WORK TO BE COMPLETED: Where the records below reach the line containing "Task: Close the Get Down Saturday Night tab", start transcribing, and end with the line containing "The height and width of the screenshot is (803, 1462).", exactly and with nothing else added.

Data entries:
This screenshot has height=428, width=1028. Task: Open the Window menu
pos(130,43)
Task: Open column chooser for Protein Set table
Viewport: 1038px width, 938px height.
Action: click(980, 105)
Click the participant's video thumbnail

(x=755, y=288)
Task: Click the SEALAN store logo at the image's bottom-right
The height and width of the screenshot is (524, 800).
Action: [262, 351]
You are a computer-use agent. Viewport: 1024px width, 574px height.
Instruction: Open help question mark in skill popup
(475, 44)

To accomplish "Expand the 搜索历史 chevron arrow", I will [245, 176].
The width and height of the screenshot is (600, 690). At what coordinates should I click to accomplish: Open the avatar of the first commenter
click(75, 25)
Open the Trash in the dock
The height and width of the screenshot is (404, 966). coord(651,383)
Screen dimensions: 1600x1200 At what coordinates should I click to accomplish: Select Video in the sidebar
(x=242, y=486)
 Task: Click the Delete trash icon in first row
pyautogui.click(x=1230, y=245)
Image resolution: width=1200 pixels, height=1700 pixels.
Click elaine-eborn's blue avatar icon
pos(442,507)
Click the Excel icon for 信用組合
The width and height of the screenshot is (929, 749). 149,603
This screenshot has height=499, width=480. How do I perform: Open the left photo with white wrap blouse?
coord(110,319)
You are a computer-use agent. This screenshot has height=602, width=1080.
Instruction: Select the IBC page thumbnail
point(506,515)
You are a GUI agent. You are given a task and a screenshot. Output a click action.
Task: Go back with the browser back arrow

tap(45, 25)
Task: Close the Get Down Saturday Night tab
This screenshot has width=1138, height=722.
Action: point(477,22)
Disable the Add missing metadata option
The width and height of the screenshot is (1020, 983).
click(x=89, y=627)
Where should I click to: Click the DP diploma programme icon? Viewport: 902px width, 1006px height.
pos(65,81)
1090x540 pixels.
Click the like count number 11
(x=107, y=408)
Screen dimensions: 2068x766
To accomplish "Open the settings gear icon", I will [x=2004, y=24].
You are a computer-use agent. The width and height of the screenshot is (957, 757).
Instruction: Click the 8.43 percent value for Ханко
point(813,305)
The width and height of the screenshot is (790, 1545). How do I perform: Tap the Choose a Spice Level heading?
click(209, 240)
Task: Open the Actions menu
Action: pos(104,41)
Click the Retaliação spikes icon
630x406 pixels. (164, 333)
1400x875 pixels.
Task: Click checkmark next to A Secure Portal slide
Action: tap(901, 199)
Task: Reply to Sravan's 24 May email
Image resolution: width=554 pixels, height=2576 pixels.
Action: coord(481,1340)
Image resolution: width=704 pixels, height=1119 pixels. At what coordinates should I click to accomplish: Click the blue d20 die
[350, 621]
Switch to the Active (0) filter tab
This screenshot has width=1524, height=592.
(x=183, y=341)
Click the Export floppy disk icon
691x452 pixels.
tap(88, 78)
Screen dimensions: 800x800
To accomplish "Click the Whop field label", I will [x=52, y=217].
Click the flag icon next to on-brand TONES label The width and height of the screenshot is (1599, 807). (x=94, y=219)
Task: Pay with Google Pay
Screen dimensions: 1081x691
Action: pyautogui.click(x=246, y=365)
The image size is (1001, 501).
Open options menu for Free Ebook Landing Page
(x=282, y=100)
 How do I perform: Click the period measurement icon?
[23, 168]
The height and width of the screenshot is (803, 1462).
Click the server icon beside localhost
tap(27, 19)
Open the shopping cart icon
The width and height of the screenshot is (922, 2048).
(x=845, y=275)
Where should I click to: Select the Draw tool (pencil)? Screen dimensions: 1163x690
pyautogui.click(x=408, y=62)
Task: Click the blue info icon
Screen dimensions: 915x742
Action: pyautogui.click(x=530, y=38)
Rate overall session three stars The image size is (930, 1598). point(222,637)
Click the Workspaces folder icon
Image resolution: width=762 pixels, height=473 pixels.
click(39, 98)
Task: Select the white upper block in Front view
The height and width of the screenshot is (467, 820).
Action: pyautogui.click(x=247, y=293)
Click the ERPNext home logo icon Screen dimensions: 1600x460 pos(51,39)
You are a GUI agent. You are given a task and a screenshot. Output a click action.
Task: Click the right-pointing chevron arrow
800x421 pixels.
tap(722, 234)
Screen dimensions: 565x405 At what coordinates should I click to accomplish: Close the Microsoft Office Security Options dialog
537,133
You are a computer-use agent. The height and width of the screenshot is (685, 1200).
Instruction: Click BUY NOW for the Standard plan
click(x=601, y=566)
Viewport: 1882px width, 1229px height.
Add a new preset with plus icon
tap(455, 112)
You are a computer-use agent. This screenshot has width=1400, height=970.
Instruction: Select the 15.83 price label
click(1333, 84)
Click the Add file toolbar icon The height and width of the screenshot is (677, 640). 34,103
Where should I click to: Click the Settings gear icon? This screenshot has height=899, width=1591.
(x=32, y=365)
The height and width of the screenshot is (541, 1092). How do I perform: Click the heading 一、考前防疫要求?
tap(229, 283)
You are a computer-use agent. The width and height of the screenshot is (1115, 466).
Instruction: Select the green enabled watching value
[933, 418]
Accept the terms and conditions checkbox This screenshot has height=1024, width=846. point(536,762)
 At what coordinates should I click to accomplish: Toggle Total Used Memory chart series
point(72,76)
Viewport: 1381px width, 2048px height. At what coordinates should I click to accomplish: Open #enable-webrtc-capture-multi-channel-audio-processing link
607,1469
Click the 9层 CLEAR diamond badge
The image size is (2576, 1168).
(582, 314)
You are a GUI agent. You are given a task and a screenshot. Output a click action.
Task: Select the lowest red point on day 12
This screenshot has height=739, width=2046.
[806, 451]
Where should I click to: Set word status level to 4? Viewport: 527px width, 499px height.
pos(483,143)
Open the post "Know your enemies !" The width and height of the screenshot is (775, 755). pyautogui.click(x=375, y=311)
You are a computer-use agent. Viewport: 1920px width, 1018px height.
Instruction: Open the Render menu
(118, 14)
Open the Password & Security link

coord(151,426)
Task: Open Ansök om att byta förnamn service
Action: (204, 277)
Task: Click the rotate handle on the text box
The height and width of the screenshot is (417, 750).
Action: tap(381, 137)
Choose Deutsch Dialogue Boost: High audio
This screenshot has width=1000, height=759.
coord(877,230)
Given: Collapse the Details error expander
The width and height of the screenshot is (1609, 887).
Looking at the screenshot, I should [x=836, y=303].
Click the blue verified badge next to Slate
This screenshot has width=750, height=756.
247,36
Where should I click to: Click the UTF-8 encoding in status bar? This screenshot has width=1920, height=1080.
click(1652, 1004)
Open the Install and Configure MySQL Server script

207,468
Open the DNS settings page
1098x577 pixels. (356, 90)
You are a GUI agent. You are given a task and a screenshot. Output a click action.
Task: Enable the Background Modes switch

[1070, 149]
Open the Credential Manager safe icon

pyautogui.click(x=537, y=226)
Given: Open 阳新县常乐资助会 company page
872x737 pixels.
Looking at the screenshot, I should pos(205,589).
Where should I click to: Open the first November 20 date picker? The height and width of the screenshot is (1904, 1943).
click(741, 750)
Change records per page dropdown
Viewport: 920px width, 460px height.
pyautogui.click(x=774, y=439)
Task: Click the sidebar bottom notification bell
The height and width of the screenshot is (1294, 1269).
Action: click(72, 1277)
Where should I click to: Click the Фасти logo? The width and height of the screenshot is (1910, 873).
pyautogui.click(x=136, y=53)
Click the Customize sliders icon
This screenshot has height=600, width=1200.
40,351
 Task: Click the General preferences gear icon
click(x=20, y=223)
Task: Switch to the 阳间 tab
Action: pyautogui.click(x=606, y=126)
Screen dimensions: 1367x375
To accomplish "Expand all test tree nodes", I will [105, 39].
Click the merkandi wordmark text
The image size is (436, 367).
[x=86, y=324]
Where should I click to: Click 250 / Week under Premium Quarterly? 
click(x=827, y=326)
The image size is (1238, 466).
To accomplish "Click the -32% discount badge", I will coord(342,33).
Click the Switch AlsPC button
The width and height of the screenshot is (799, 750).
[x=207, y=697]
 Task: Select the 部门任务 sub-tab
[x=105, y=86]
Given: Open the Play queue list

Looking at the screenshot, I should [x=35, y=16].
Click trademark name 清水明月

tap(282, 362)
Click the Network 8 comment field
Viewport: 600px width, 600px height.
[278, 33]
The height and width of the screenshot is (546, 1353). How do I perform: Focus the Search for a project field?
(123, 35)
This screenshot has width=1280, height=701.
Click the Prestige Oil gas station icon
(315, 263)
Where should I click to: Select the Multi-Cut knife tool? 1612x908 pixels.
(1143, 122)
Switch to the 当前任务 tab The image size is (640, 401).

EXERCISE OUTPUT:
Task: Close the Get Down Saturday Night tab
This screenshot has width=1138, height=722.
Action: point(477,22)
Disable the Add missing metadata option
The width and height of the screenshot is (1020, 983).
click(x=89, y=627)
Where should I click to: Click the DP diploma programme icon? Viewport: 902px width, 1006px height.
pos(65,81)
1090x540 pixels.
Click the like count number 11
(x=107, y=408)
Screen dimensions: 2068x766
To accomplish "Open the settings gear icon", I will [x=2004, y=24].
You are a computer-use agent. The width and height of the screenshot is (957, 757).
Instruction: Click the 8.43 percent value for Ханко
point(813,305)
The width and height of the screenshot is (790, 1545). How do I perform: Tap the Choose a Spice Level heading?
click(209, 240)
Task: Open the Actions menu
Action: pos(104,41)
Click the Retaliação spikes icon
630x406 pixels. (164, 333)
1400x875 pixels.
Task: Click checkmark next to A Secure Portal slide
Action: tap(901, 199)
Task: Reply to Sravan's 24 May email
Image resolution: width=554 pixels, height=2576 pixels.
Action: coord(481,1340)
Image resolution: width=704 pixels, height=1119 pixels. At what coordinates should I click to accomplish: Click the blue d20 die
[350, 621]
Switch to the Active (0) filter tab
This screenshot has width=1524, height=592.
(x=183, y=341)
Click the Export floppy disk icon
691x452 pixels.
tap(88, 78)
Screen dimensions: 800x800
To accomplish "Click the Whop field label", I will [x=52, y=217].
Click the flag icon next to on-brand TONES label The width and height of the screenshot is (1599, 807). (x=94, y=219)
Task: Pay with Google Pay
Screen dimensions: 1081x691
Action: pyautogui.click(x=246, y=365)
The image size is (1001, 501).
Open options menu for Free Ebook Landing Page
(x=282, y=100)
 How do I perform: Click the period measurement icon?
[23, 168]
The height and width of the screenshot is (803, 1462).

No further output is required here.